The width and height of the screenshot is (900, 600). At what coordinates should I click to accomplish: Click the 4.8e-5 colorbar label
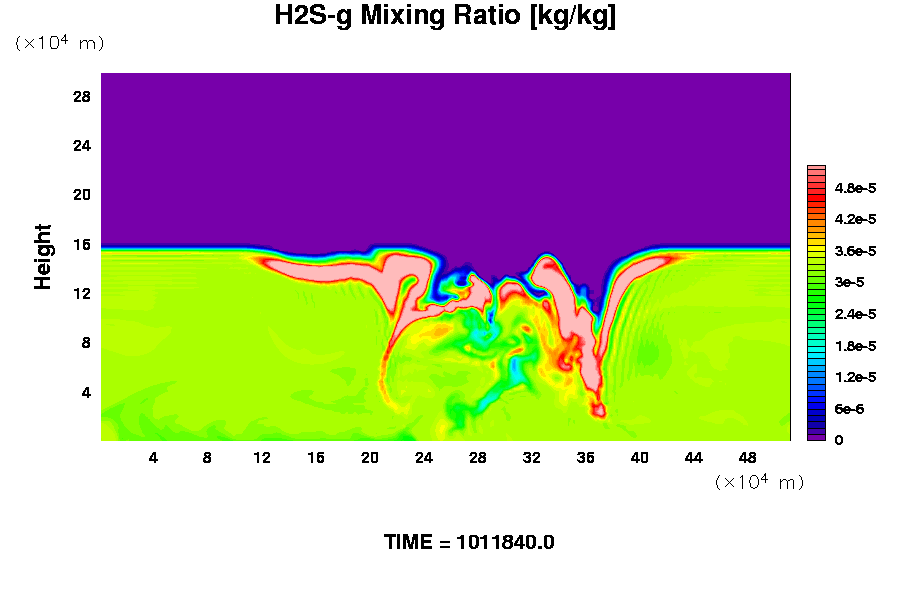coord(854,188)
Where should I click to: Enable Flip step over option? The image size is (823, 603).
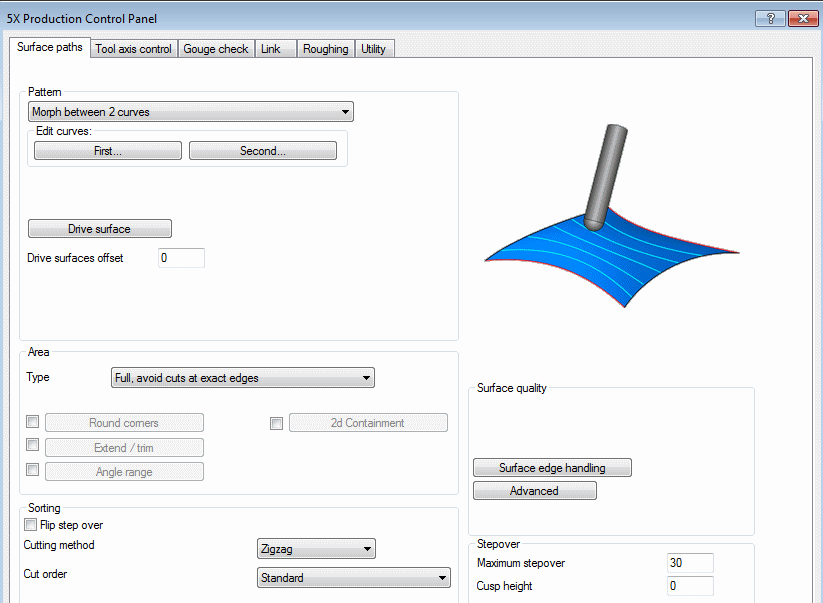30,525
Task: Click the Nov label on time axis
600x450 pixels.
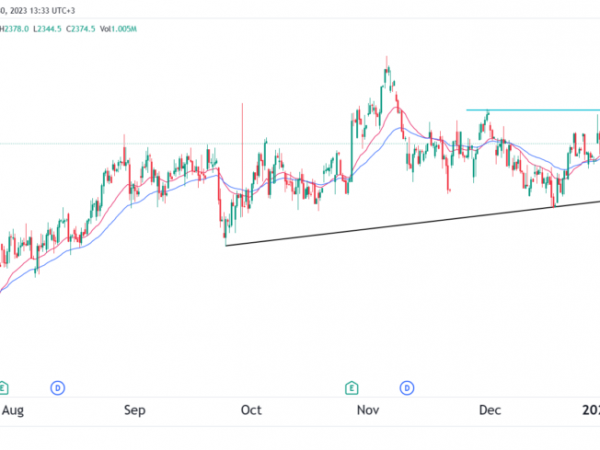Action: pyautogui.click(x=369, y=410)
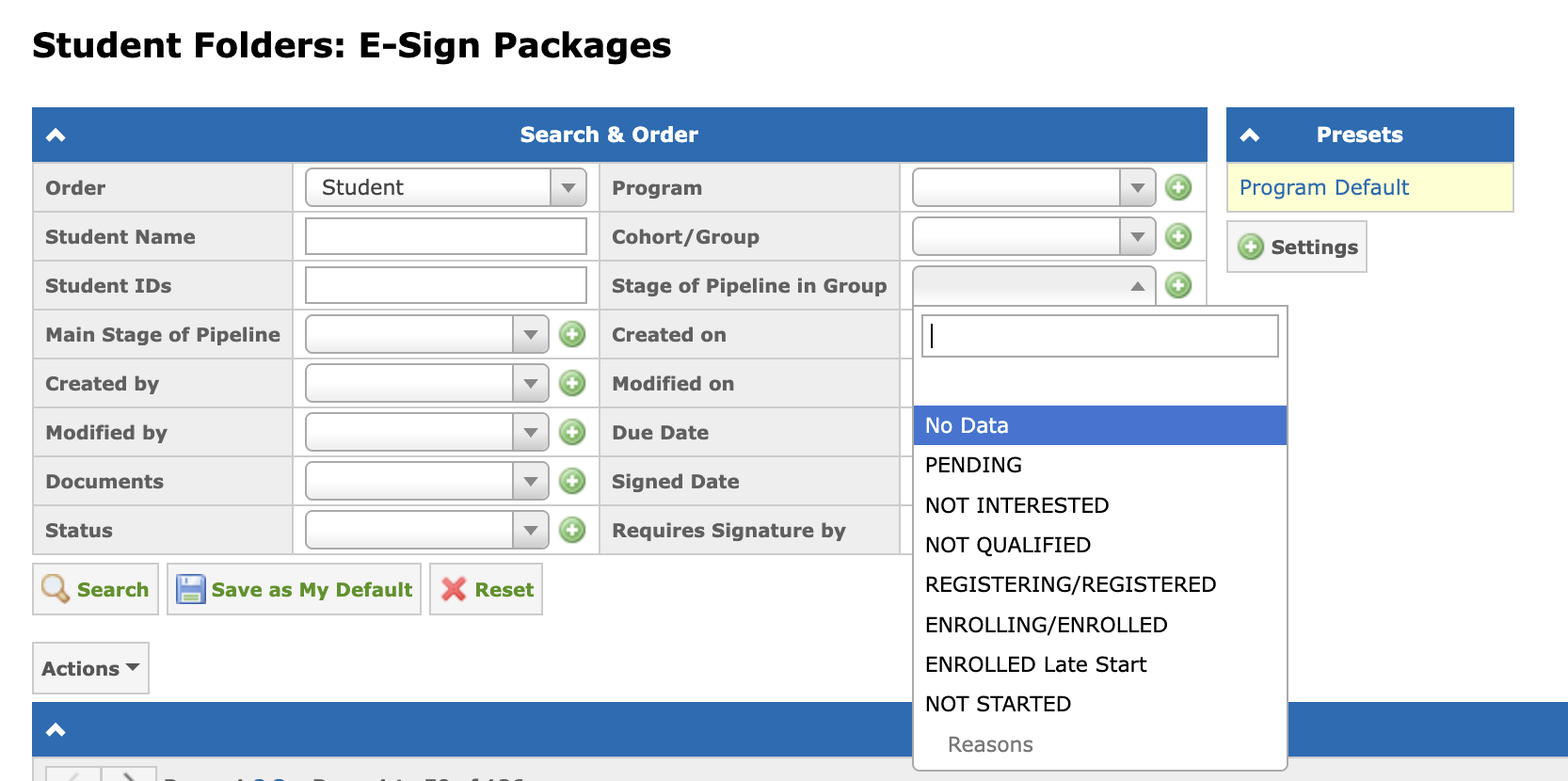Collapse the Presets panel

pyautogui.click(x=1250, y=135)
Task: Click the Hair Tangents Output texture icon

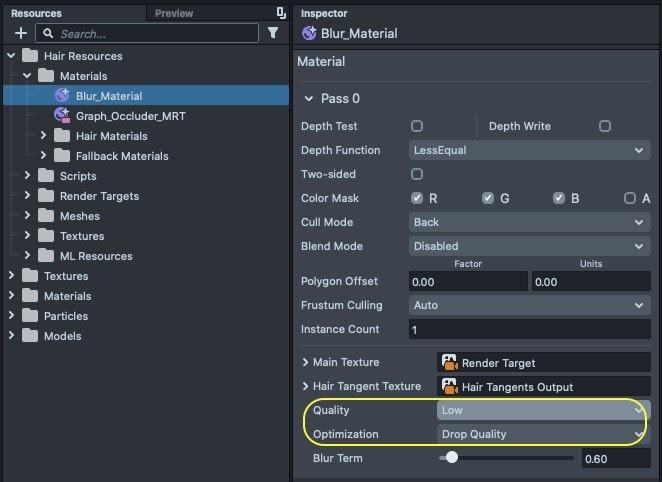Action: tap(450, 387)
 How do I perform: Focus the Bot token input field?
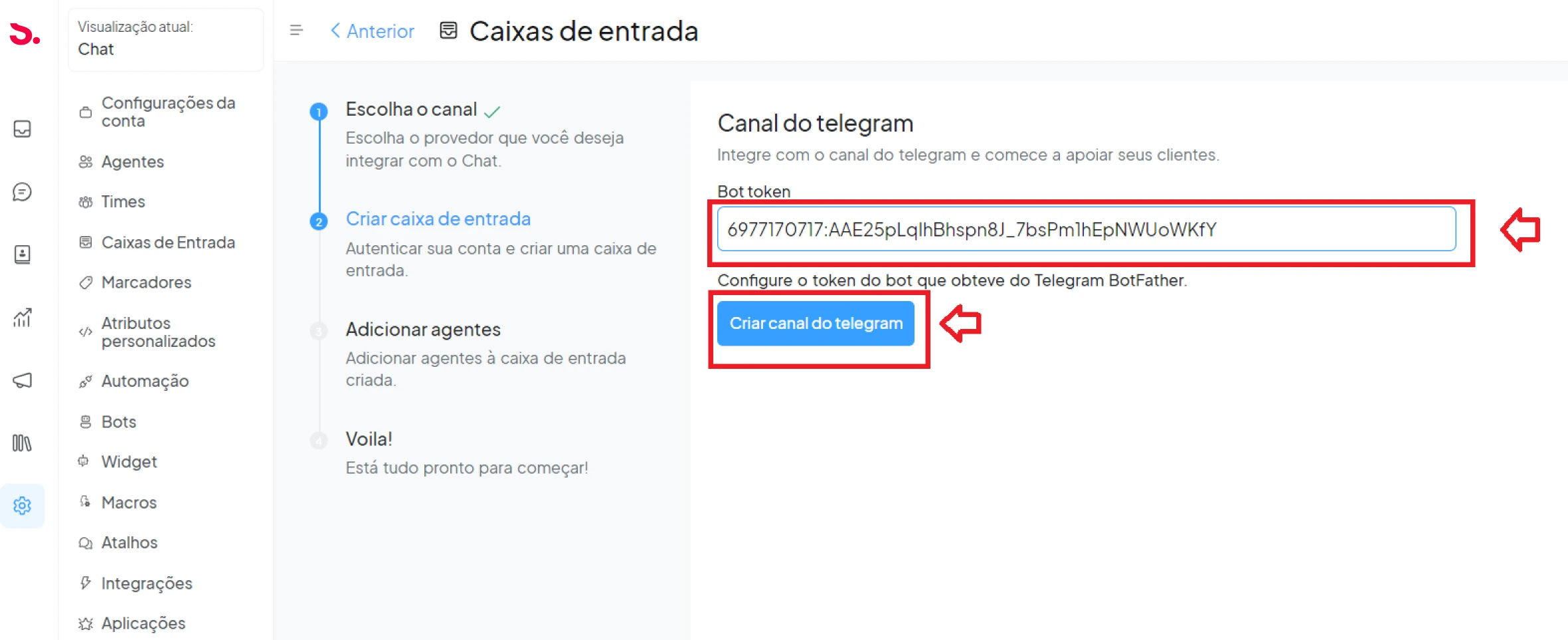[x=1087, y=229]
- - -
## Work instruction:
Your answer should consist solely of the lines from the line with "Where should I" to the final line of the listing, set down word for word, pictures omitted.

## Written answer:
Where should I click to: Enable Flip step over option? The image size is (823, 603).
30,525
Task: Click the Nov label on time axis
600x450 pixels.
Action: pyautogui.click(x=369, y=410)
Collapse the Presets panel

pyautogui.click(x=1250, y=135)
Task: Click the Hair Tangents Output texture icon

Action: tap(450, 387)
 How do I perform: Focus the Bot token input field?
[x=1087, y=229]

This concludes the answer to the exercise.